Nasa's flying observatory has again landed in New Zealand for more winter missions gazing into space and unlocking further mysteries of the universe.
The unique plane, fitted with a giant gyro-stabilised highly-sensitive 2.7m-diameter telescope that peeks out of the plane once it reaches an altitude of 10.6km, arrived in Christchurch on Saturday.
Observations will include targets that are too low to observe or not visible at all from the Northern Hemisphere — including our neighboring galaxy the Large Magellanic Cloud, the centre of our own Milky Way galaxy, and Saturn's moon Titan.
"In the Southern Hemisphere, the centre of our Milky Way galaxy is almost directly overhead, putting it in a prime location for us to observe it," said Jim De Buizer, Universities Space Research Association's SOFIA senior scientist.
"We can also see the Magellanic Clouds, which have an environment similar to the early universe, letting us study star formation there as a proxy for what it was like in the early universe."
For the first time, the Christchurch flights will use the observatory's newest instrument, the High-resolution Airborne Wideband Camera-Plus (HAWC+), which can study celestial magnetic fields.
The Boeing 747SP, built in the late 70s as a Pan Am passenger plane, has had hundreds of seats removed and been fitted with the infrared telescope and control centre manned by a crew of scientists, astronomers, mechanics and technicians.
Flying at an altitude of between 12km and 14km, putting it above 99 per cent of the Earth's infrared-blocking water-vapour layer, the Sofia studies a range of astronomical objects and phenomena, including the life cycle of stars, formation of new star systems, black holes, nebulae and interstellar dust, complex molecules and the planets, comets and asteroids in our solar system.

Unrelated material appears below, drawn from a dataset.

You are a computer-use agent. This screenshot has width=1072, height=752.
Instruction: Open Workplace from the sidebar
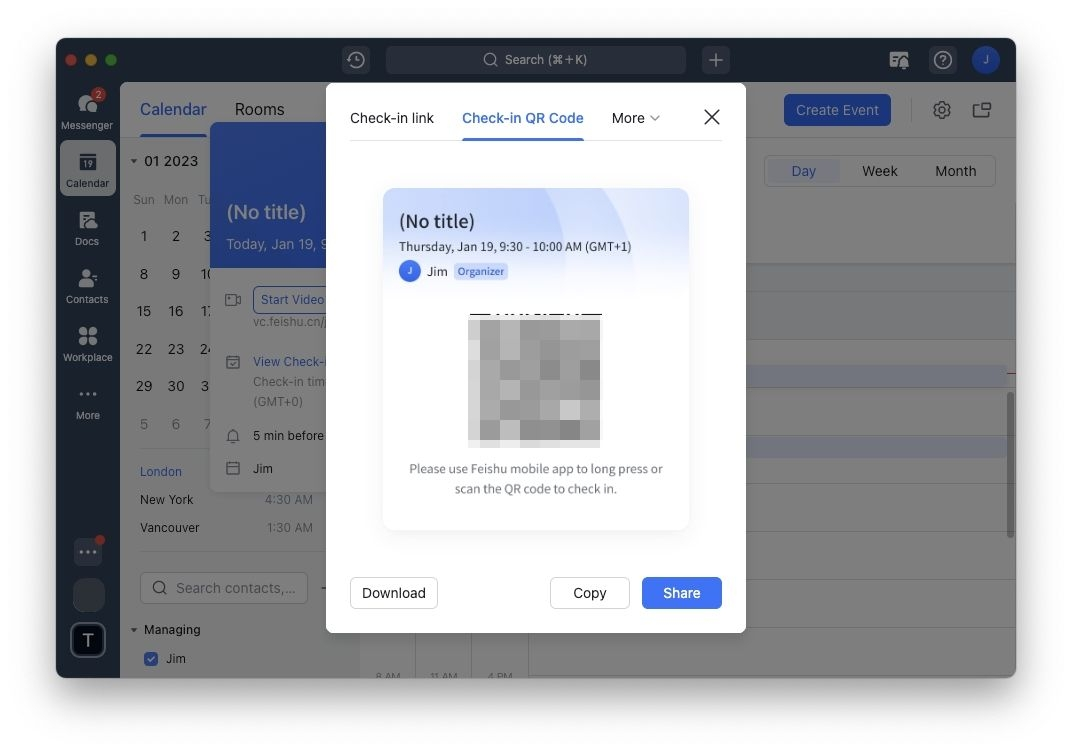tap(87, 343)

Some highlights of this year's planned Sofia observations include:
•Studying the evolution of Eta Carinae, the most luminous and massive stellar system within 10,000 light-years of Earth. It's shrouded in dust and gas from its previous eruptions and is expected to explode as a supernova in the future.

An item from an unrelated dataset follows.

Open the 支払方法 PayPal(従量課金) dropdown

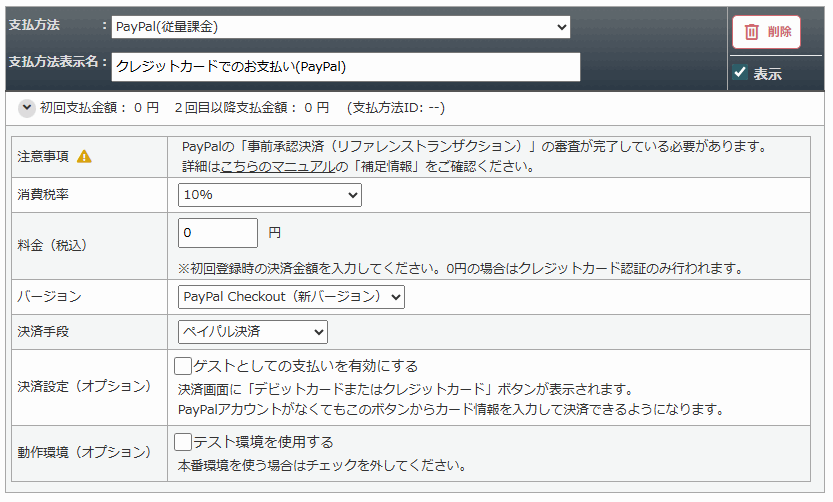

•Creating images of the celestial magnetic fields found in the centre of our Milky Way galaxy. Scientists hope to gain new insights into how the strong magnetic fields impact the processes in the our galactic centre.
•Mapping the Tarantula Nebula, also called 30 Doradus, which has a cluster of thousands of stars forming at once.
•Analysing the atmosphere of Saturn's largest moon, Titan. Researchers will chase down the shadow cast by Titan when it passes in front of a distant star in an eclipse-like event called an occultation. Sofia's mobility enables the telescope to be positioned exactly in the shadow's centre.
•Studying the material ejected from and swept up by Supernova 1987A, which may become the building blocks of future stars and planets.